About this exercise:
Each of the entries below should be written out exactly as it reads.
********************
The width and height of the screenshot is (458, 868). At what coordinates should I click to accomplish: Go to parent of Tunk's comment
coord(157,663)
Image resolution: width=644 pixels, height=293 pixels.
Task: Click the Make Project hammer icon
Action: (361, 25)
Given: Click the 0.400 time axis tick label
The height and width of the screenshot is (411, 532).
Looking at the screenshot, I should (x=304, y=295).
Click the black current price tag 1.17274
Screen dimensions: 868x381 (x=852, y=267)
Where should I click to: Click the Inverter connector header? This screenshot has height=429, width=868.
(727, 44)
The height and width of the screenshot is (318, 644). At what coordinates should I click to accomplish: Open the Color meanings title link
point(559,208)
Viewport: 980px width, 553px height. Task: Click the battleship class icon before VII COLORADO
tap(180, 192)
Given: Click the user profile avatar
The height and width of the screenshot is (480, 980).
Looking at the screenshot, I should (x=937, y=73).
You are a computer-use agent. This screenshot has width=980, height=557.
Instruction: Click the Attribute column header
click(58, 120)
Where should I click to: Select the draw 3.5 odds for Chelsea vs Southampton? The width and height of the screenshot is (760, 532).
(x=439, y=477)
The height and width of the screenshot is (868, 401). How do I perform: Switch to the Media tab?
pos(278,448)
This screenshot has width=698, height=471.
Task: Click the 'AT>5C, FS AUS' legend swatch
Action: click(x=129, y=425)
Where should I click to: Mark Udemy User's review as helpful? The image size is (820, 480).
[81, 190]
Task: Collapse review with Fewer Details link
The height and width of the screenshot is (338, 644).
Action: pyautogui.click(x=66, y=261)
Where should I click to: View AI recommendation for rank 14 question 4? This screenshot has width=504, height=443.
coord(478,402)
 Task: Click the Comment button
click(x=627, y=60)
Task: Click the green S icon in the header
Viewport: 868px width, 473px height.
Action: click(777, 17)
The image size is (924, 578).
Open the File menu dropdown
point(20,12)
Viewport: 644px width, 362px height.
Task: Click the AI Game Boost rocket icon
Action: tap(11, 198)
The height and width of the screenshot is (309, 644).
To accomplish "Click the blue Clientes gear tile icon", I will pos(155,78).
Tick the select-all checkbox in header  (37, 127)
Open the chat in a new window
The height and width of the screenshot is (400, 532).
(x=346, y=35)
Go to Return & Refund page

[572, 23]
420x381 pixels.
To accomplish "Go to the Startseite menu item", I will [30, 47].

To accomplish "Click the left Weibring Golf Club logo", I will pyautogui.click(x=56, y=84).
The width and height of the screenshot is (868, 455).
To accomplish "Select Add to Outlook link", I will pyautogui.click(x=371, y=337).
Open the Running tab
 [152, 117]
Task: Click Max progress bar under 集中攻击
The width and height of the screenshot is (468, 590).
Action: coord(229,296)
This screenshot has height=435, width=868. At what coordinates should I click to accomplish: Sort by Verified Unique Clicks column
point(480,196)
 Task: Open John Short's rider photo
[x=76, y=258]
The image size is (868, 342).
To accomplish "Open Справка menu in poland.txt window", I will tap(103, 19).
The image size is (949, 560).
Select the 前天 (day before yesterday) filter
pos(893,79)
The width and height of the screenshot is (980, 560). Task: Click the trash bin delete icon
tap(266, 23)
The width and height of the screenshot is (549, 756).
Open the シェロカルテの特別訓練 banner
********************
Task response:
The width and height of the screenshot is (458, 868). At what coordinates should I click to accomplish: Go to parent of Tunk's comment
coord(157,663)
Image resolution: width=644 pixels, height=293 pixels.
Task: Click the Make Project hammer icon
Action: (361, 25)
Given: Click the 0.400 time axis tick label
The height and width of the screenshot is (411, 532).
Looking at the screenshot, I should (x=304, y=295).
Click the black current price tag 1.17274
Screen dimensions: 868x381 (x=852, y=267)
Where should I click to: Click the Inverter connector header? This screenshot has height=429, width=868.
(727, 44)
The height and width of the screenshot is (318, 644). At what coordinates should I click to accomplish: Open the Color meanings title link
point(559,208)
Viewport: 980px width, 553px height. Task: Click the battleship class icon before VII COLORADO
tap(180, 192)
Given: Click the user profile avatar
The height and width of the screenshot is (480, 980).
Looking at the screenshot, I should (x=937, y=73).
You are a computer-use agent. This screenshot has width=980, height=557.
Instruction: Click the Attribute column header
click(58, 120)
Where should I click to: Select the draw 3.5 odds for Chelsea vs Southampton? The width and height of the screenshot is (760, 532).
(x=439, y=477)
The height and width of the screenshot is (868, 401). How do I perform: Switch to the Media tab?
pos(278,448)
This screenshot has width=698, height=471.
Task: Click the 'AT>5C, FS AUS' legend swatch
Action: click(x=129, y=425)
Where should I click to: Mark Udemy User's review as helpful? The image size is (820, 480).
[81, 190]
Task: Collapse review with Fewer Details link
The height and width of the screenshot is (338, 644).
Action: pyautogui.click(x=66, y=261)
Where should I click to: View AI recommendation for rank 14 question 4? This screenshot has width=504, height=443.
coord(478,402)
 Task: Click the Comment button
click(x=627, y=60)
Task: Click the green S icon in the header
Viewport: 868px width, 473px height.
Action: click(777, 17)
The image size is (924, 578).
Open the File menu dropdown
point(20,12)
Viewport: 644px width, 362px height.
Task: Click the AI Game Boost rocket icon
Action: tap(11, 198)
The height and width of the screenshot is (309, 644).
To accomplish "Click the blue Clientes gear tile icon", I will pos(155,78).
Tick the select-all checkbox in header  (37, 127)
Open the chat in a new window
The height and width of the screenshot is (400, 532).
(x=346, y=35)
Go to Return & Refund page

[572, 23]
420x381 pixels.
To accomplish "Go to the Startseite menu item", I will [30, 47].

To accomplish "Click the left Weibring Golf Club logo", I will pyautogui.click(x=56, y=84).
The width and height of the screenshot is (868, 455).
To accomplish "Select Add to Outlook link", I will pyautogui.click(x=371, y=337).
Open the Running tab
 [152, 117]
Task: Click Max progress bar under 集中攻击
The width and height of the screenshot is (468, 590).
Action: coord(229,296)
This screenshot has height=435, width=868. At what coordinates should I click to accomplish: Sort by Verified Unique Clicks column
point(480,196)
 Task: Open John Short's rider photo
[x=76, y=258]
The image size is (868, 342).
To accomplish "Open Справка menu in poland.txt window", I will tap(103, 19).
The image size is (949, 560).
Select the 前天 (day before yesterday) filter
pos(893,79)
The width and height of the screenshot is (980, 560). Task: Click the trash bin delete icon
tap(266, 23)
The width and height of the screenshot is (549, 756).
Open the シェロカルテの特別訓練 banner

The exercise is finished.